Dopo il mio incarico presso Celgene, mi sono trasferito sulla costa occidentale e ho assunto il ruolo di capo della biologia delle citochine presso il Cancer Immunology Discovery Center di Pfizer a South San Francisco. Presso Pfizer, ho portato avanti nuovi programmi nell'immunoterapia antitumorale, oltre a essere coinvolto in programmi all'avanguardia di reindirizzamento delle cellule T, inclusi anticorpi bispecifici e terapie con cellule CAR-T allogeniche.

Nell'area delle terapie cellulari allogeniche, ho sviluppato e testato strategie per migliorarne la persistenza, evitare il rigetto allogenico e migliorare l'attività delle cellule CAR T nei tumori solidi. Il mio lavoro sugli anticorpi bispecifici includeva CD3 bispecifici per la terapia tumorale mirata e ho sviluppato una strategia per il reindirizzamento delle cellule T con un FLT3 bispecifico nella leucemia mieloide acuta. Ho anche lavorato su farmaci biologici immunomodulatori, comprese le citochine.

D: Come hai deciso di abbandonare i ruoli nelle aziende più grandi e diventare un imprenditore?

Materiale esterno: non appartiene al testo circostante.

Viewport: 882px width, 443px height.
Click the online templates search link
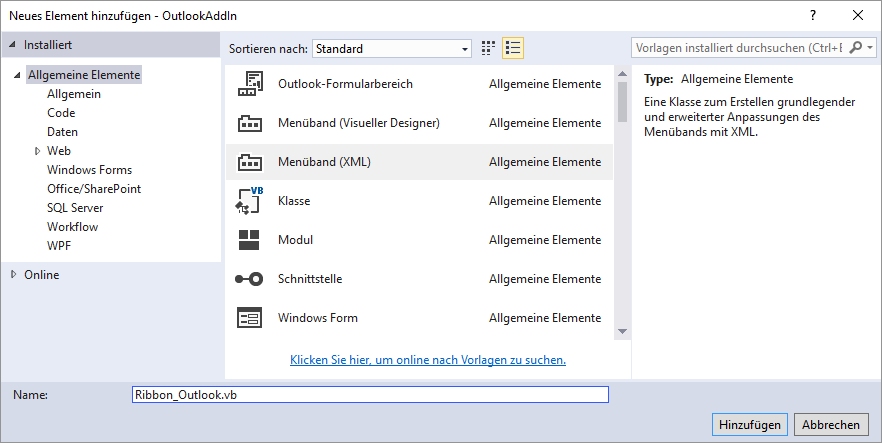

ID: Un aspetto interessante dell’essere nel settore farmaceutico è che ci sono più risorse e più cose da provare. Stavo imparando di più sugli anticorpi, sui farmaci biologici e sulle modalità biologiche, che erano "tra" le piccole molecole e le terapie cellulari. Con un modulatore immunitario o una citochina, si potrebbero avere effetti su più percorsi, ancora una volta, ma è più facilmente sviluppabile di una terapia cellulare.